Michael Oswald stares into the Abyss. He’s already lost his wife, his home, his kids, and now he’s about to lose his job. He feels himself on a slippery slope sliding into nothingness. His self-destruction is nearly complete. He feels as if he has no past, no future. It’s as if time itself plays tricks on him. He loses hours, days, weeks, maybe even years.
He can’t remember his early childhood the way other people can. He can’t even remember half of what happened yesterday. To the world, Michael Oswald is a loser because he values none of the trappings of civilized society. Michael has always been different than others. He believes it’s because he was raised within the foster care system, a ward of the state. He’s had many names, a different last name each time he entered a new foster home, and he has no idea at all who he truly is, who his real parents are, or who raised him during those influential years from three to seven.

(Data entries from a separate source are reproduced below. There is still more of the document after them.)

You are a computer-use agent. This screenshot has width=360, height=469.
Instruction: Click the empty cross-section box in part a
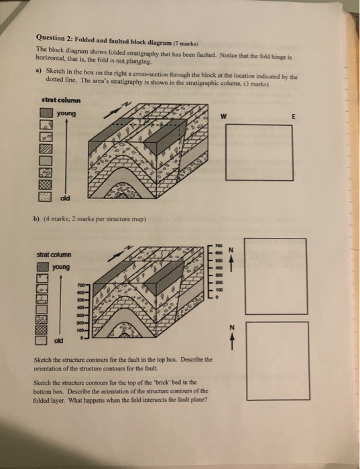coord(264,152)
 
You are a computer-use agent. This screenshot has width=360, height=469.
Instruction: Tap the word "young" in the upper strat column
coord(66,114)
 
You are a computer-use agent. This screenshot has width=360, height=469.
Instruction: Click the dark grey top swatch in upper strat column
coord(46,114)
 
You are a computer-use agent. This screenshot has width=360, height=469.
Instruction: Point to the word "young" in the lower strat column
coord(62,267)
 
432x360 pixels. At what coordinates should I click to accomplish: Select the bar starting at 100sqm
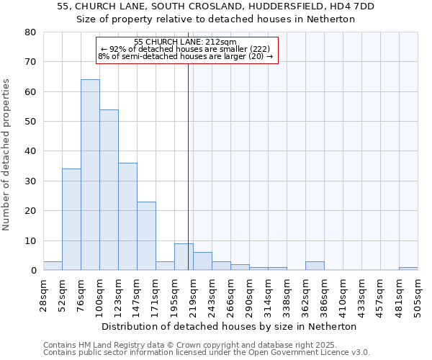coord(109,190)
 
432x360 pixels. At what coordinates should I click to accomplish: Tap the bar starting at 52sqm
coord(71,220)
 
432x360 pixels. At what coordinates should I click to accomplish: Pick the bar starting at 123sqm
coord(127,217)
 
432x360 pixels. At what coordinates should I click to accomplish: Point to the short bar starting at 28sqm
coord(53,266)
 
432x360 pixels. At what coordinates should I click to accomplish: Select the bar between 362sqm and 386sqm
coord(315,266)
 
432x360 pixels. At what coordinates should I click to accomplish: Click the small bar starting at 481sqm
coord(408,269)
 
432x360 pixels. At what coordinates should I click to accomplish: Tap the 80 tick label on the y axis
coord(30,32)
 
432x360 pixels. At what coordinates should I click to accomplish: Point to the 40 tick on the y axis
coord(30,151)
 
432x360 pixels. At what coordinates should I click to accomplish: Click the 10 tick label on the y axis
coord(30,240)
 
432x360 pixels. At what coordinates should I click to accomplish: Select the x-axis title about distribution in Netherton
coord(229,326)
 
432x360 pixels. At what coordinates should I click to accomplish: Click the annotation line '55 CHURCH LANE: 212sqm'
coord(185,42)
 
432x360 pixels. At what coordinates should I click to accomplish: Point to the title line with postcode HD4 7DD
coord(215,6)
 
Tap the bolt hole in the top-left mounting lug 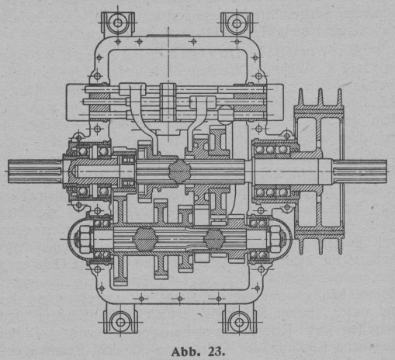(x=118, y=23)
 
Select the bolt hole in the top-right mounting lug (x=237, y=23)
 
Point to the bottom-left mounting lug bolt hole (x=120, y=322)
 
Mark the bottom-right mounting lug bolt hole (x=239, y=322)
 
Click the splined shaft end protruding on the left (x=35, y=171)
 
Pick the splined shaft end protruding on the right (x=360, y=171)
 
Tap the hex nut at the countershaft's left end (x=85, y=239)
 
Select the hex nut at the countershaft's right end (x=275, y=239)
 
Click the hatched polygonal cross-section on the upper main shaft (x=180, y=171)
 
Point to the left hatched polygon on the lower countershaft (x=144, y=239)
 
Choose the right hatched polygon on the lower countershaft (x=214, y=239)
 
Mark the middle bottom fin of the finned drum (x=321, y=246)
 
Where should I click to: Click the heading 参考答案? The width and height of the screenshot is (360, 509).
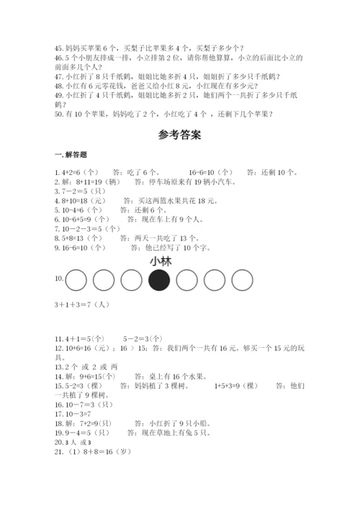tap(180, 135)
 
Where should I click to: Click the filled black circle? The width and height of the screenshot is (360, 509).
tap(159, 279)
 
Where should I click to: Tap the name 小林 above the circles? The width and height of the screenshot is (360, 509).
tap(160, 261)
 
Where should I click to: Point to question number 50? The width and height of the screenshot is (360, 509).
tap(58, 113)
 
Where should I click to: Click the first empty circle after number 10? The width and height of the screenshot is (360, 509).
tap(77, 279)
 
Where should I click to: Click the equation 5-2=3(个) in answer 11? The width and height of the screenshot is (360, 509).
tap(142, 338)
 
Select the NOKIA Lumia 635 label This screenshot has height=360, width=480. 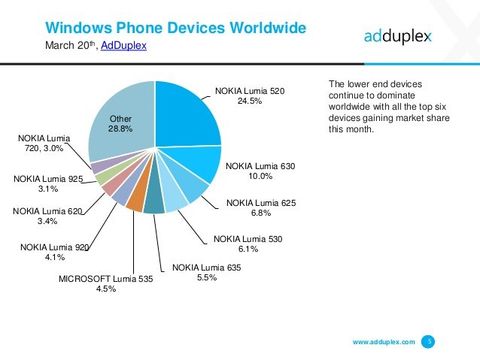click(x=204, y=267)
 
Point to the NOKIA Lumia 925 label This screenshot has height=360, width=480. click(x=47, y=179)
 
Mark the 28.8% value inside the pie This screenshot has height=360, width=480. click(x=119, y=130)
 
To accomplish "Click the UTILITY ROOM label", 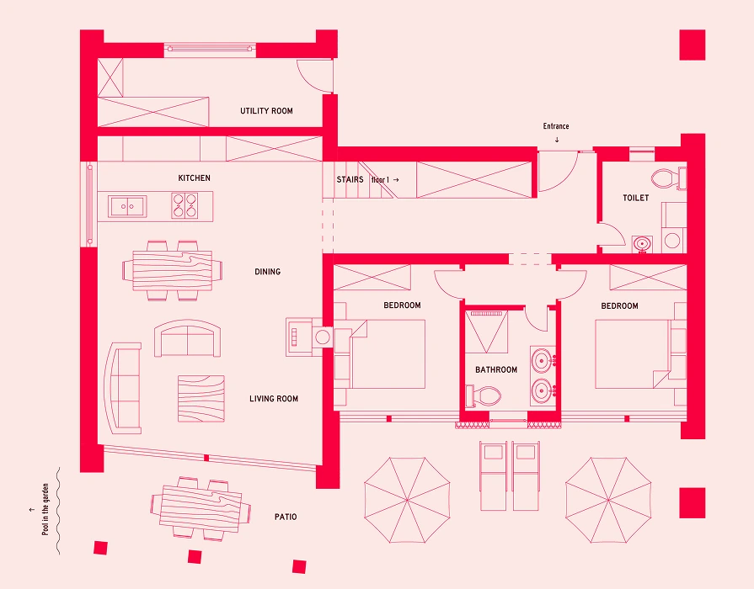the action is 266,111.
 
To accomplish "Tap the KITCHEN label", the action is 195,178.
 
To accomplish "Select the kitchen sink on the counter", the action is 127,207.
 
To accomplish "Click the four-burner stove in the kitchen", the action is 184,205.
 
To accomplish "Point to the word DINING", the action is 267,272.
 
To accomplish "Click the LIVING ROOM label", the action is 274,399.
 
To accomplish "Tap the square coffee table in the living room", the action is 201,399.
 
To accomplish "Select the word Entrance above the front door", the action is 556,126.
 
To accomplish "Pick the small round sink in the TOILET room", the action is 642,243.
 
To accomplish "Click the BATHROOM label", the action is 496,370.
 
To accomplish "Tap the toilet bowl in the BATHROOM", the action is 484,396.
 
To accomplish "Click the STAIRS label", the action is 350,180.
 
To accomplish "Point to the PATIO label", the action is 286,517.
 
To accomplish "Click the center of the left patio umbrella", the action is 407,500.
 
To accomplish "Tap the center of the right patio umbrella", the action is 608,500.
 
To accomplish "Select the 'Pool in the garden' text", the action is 45,509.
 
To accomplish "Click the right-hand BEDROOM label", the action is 619,306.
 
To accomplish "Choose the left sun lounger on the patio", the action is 494,475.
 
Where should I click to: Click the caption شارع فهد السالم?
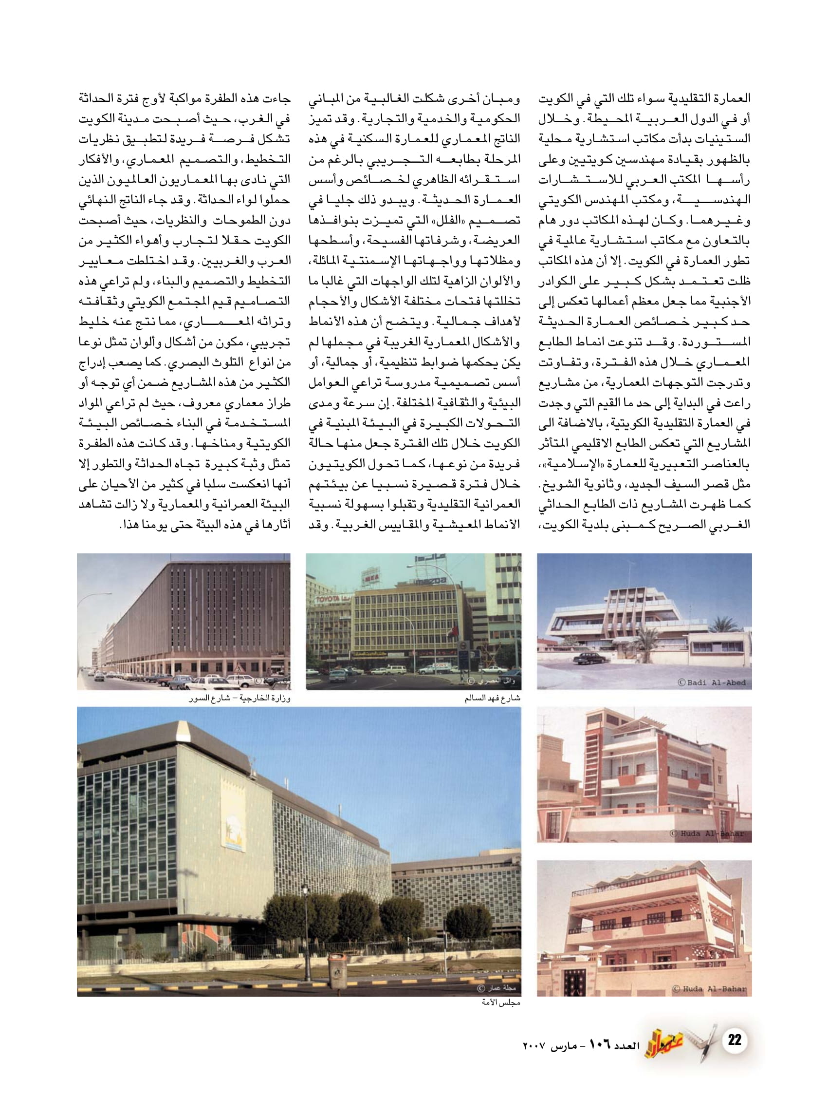(x=492, y=699)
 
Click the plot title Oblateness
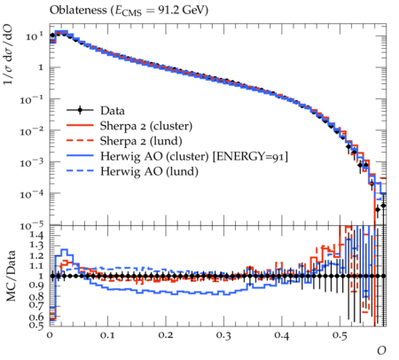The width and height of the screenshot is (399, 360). coord(78,10)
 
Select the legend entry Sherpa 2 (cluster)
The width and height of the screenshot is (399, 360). coord(146,126)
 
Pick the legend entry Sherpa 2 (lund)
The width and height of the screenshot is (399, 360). coord(141,141)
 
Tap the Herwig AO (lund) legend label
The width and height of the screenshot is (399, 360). coord(149,171)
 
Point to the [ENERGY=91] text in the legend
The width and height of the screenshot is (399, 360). coord(250,156)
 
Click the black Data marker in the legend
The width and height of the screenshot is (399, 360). coord(80,111)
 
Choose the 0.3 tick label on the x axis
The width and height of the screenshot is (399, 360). coord(223,336)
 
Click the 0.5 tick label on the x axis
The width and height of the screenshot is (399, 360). coord(340,336)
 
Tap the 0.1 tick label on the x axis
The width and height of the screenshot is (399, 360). coord(108,336)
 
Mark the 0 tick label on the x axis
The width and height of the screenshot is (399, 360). coord(50,336)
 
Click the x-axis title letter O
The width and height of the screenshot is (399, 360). coord(381,350)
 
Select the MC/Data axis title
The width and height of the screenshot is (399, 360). coord(11,276)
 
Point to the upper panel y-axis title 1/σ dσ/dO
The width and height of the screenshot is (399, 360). coord(8,53)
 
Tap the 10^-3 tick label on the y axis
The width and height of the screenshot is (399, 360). coord(33,162)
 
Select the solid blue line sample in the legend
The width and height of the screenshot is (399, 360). coord(80,156)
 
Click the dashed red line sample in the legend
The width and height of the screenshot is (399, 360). coord(80,141)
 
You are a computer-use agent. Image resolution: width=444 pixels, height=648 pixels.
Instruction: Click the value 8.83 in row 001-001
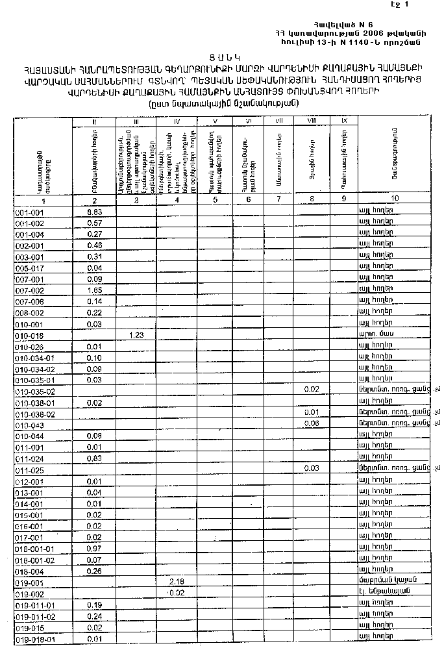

Who is he? Where is he? When is he?
What is he?
All his life, it seems, Michael has been aware that there is a caste system—a natural order—at work in the world, even in democratic America. There’s always been haves and have-nots. There’s always been thugs who prey on Travelers. Some people deserve to die and need to be killed as a public service. But, in the end, all living things must die.
If God gives you lemons, get another god. Everyone is born of a Mother, isn’t he or she? And isn’t everyone reborn again and again?
Heh heh.
One hell of a weird story! Surreal and spellbinding. Johnny Worthen’s What Immortal Hand is the darkest tale I’ve read in a long time.